What appears upon consideration of the Regulations in the light of the authorities is that signals, other than those specified and prescribed, are given at the risk of the vessel which gives them. The Regulations prescribe signals for specific occasions. Use of them on any other occasion leaves those responsible open to the liability indicated by Lord Sterndale M. R., in The Gulf of Suez (l). As to "warning blasts" and exchange of whistle notes other than the authorized signals, Regulation 29 may not be wholly irrelevant, but the manifest danger against which the seaman has to guard is that if that be done which is not prescribed it may be misunderstood or misrepresented.
Their Lordships took the opinion of their assessors as to whether when the " Leopold" in mid-channel saw the "Hochelaga's" green light and realized that the vessels were approaching each other so as to pass in the narrow channel she ought as a matter of seamanship to have continued on her course so as to pass green to green without making any signal to the ' Hochelaga" of her intention to do so.
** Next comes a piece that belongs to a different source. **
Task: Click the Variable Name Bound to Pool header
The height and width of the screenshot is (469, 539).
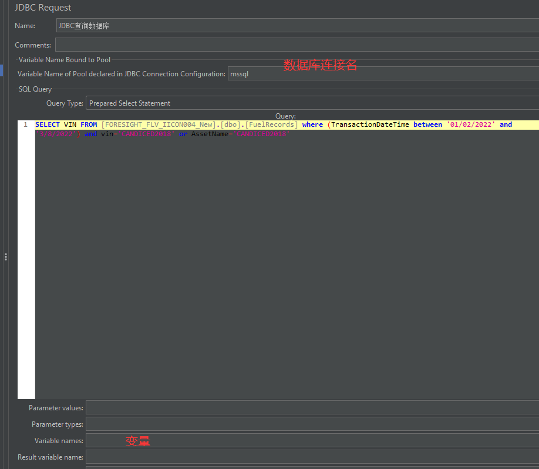Action: pyautogui.click(x=65, y=59)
The assessors had no doubt that she ought not. She was able to take off her way or at her pilot's discretion to signify by a two-blast signal after helm action that she wished to pass green to green or by a one blast signal that she was ready to pass port to port. The assessors were well aware also that seamen upon occasion give whistle blasts which are not mistaken for the prescribed signals, and which are interchanged on the responsibility and at the risk of those who use them.
The assessors were further of opinion that proper precautionary action by both vessels should not have been postponed until the vessels were no more than 1,500 or 1,600 feet apart.
The real question as to the "Leopold" is whether her breach of Regulation 25 was a proximate cause of the collision or was in truth not contributory thereto by reason that without negligent navigation of the "Hochelaga" no damage would have ensued from it.
As to the "Hochelaga" the question is whether, knowing the position and course of the "Leopold," she was warranted in postponing her own transit to her starboard side of the channel to a point of time when she could not cross the bow of the "Leopold" without grave risk of collision. The " Hochelaga, " like the "Leopold," held on too long on her unwarranted course, and her initial position was more faulty than even that of the "Leopold," for she was not in mid-channel but well on the wrong side of the river. The occurrence of the collision where it in fact took place demonstrates the danger which was involved.
Both vessels continued their erroneous action until neither could avoid collision, and both were rightly held to blame.
As to measure of blame and apportionment of damage no clearly ascertained facts were brought to their Lordships' attention upon which they find themselves warranted in departing from the decision of the Supreme Court.
Their Lordships will humbly advise His Majesty that both appeals should be dismissed.
There will be no order as to the costs of the appeals, save that the expenses of the nautical assessors and of printing the record will be divided equally between the parties.